16/12/2025

Our approach to understanding hybridisation

Despite being two species separated by approximately a million years of evolutionary history, wildcats (Felis silvestris) and domestic feral cats (Felis catus) can interbreed (or hybridise), producing fertile offspring. Genetic research shows that the impacts of hybridisation (interbreeding) between wildcats and domestic cats in Scotland have only occurred recently – in the last 70 years, despite native wildcats and non-native domestic cat being in contact for much longer than this in Scotland – potentially up to 2000 years. This recent increased rate of hybridisation is likely because of a drastic reduction in wildcat numbers because of historical habitat loss followed by persecution. Both the small numbers of wildcats present in the landscape and the fragmentation of the population (how spread out the population is) have likely increased the risk of hybridisation with domestic cats – essentially the few remaining wildcats have little choice other than to mate with domestic cats. A comprehensive overview of the risk of hybridisation to Scotland’s wildcat population can be found on NatureScot's Genetic Scorecard Indicator.

Since hybridisation is more likely to occur when the number of wildcats is low, any further releases of wildcats into the same area could not only help to boost the wildcat population but also help to limit the proportion of hybridisation events that occur in a population.

This underpins the approach of Saving Wildcats – which aims to prevent the extinction of wildcats in Scotland by breeding them for release into the wild. The partnership has now released 46 wildcats into the Cairngorms National Park over the last three years.

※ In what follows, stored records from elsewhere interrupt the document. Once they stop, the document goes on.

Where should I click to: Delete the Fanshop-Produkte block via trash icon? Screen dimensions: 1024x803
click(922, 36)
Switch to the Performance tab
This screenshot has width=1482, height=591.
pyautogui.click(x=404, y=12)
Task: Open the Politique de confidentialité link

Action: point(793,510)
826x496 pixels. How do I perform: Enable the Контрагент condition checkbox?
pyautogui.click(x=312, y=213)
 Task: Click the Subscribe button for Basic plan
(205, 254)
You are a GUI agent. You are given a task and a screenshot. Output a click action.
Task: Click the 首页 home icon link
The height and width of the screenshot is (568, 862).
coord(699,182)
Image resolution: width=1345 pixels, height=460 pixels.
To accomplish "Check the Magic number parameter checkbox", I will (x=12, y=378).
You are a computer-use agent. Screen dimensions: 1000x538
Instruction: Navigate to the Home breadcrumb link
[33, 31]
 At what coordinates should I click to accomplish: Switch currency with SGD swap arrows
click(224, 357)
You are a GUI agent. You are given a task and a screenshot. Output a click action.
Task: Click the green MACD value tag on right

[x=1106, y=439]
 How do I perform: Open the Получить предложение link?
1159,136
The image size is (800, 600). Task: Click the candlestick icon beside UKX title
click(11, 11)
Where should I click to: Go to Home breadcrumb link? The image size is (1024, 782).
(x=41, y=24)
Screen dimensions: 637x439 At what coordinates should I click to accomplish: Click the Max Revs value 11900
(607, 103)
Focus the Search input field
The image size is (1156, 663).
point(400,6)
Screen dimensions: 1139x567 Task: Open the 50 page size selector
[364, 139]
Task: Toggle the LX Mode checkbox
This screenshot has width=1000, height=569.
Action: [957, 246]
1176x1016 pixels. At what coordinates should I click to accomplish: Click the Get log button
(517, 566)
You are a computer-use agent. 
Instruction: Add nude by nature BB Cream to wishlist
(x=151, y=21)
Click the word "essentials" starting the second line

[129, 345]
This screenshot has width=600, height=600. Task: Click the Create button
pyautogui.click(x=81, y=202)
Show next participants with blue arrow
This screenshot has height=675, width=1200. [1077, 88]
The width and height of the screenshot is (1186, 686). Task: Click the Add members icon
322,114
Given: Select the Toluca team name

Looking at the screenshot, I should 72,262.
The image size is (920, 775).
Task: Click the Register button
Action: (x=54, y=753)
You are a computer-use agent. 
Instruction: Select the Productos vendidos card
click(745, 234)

Following the first releases of wildcats into the Cairngorms Connect landscape in 2023, using a combination of data from GPS-radio collars and camera-trap footage, seven females were found to have given birth to kittens during the summer of 2024. This was a significant milestone – released animals do not always successfully produce offspring in their first breeding season in the wild because of the challenges involved with adapting to their new environment, finding food, shelter and mates.

Following the birth of these kittens, the Saving Wildcats team tried to find out more about the paternal origin of each litter (if the father is a wildcat). There is always a risk that a female wildcats’ kittens could be fathered by an unneutered domestic feral or pet male cat, as well as the risk that male wildcats could impregnate a domestic pet or feral female cat.

Using location data obtained from the GPS-radio collars that the wildcats were fitted with prior to release, the team thought it was likely that five of seven females that gave birth to kittens in 2023 could have bred with one of the released male wildcats.

Genetic testing was subsequently used to learn more about the provenance of some of these litters. This process is time consuming, taking several months from the point of identifying kittens in the wild to obtaining a genetic result in the lab.

To obtain a genetic sample to conduct testing on, the team carefully monitored the released females and their offspring using trail cameras and where appropriate, placed an un-set humane and cat-specific trap deployed with permission from the landowner in their close vicinity. The traps were baited with food and scent lures (strong smells that wildcats like) to attract the cats into the traps.

Over the next few weeks, the team monitored the kittens closely as they became comfortable with the traps, before finally setting them during a suitable weather window. Once the kittens had been caught, a hair sample was then taken and sent to the Royal Zoological Society of Scotland’s WildGenes laboratory for DNA extraction and analysis. Wildcats are a protected species and the process of sampling the kittens was done under licence issued by NatureScot. Following an intensive amount of work, the team were able to trap three kittens from one litter and one kitten from another. A further genetic sample was obtained from a young kitten from an additional third litter that was assumed to have died as a result of a road traffic accident.

Genetic testing has now made it possible to reveal the paternity of kittens from three of the seven litters. The results confirm that two of the released females did indeed breed with one of the released male wildcats as suspected. The results also confirm that another female, whose GPS data showed that she had not been near one of the released male wildcats, interbred with a hybrid (an individual with a mixture of wildcat and domestic cat genes). Some of her offspring were subsequently neutered to prevent further hybridisation within the wild-living cat population.

There was no released wildcat male in the vicinity of this female. Although the best efforts of the Saving Wildcats team and the local Strathspey branch of Cats Protection to trap, neuter, vaccinate and release feral domestic cats and hybrids in the local area (an internationally accepted method of feral cat population control, which is a safe and non-lethal), the risk of interbreeding between wildcats and domestic cats is very difficult to completely remove.

The wildcat population continues to be monitored including through the genetic testing of kittens wherever feasible and hybrid animals are neutered following NatureScot guidelines. The project continues to work closely with Cats Protection on TNVR and responsible cat ownership messaging locally and shares its result to support policy change.

This discovery highlights the critical contribution to wildcat conservation that local people are making by ensuring their pet cats are neutered, as well as microchipped and vaccinated. Ongoing monitoring of the wildcat population as it becomes established is critical so that we can gain a full understanding of the risks it faces and target conservation action appropriately.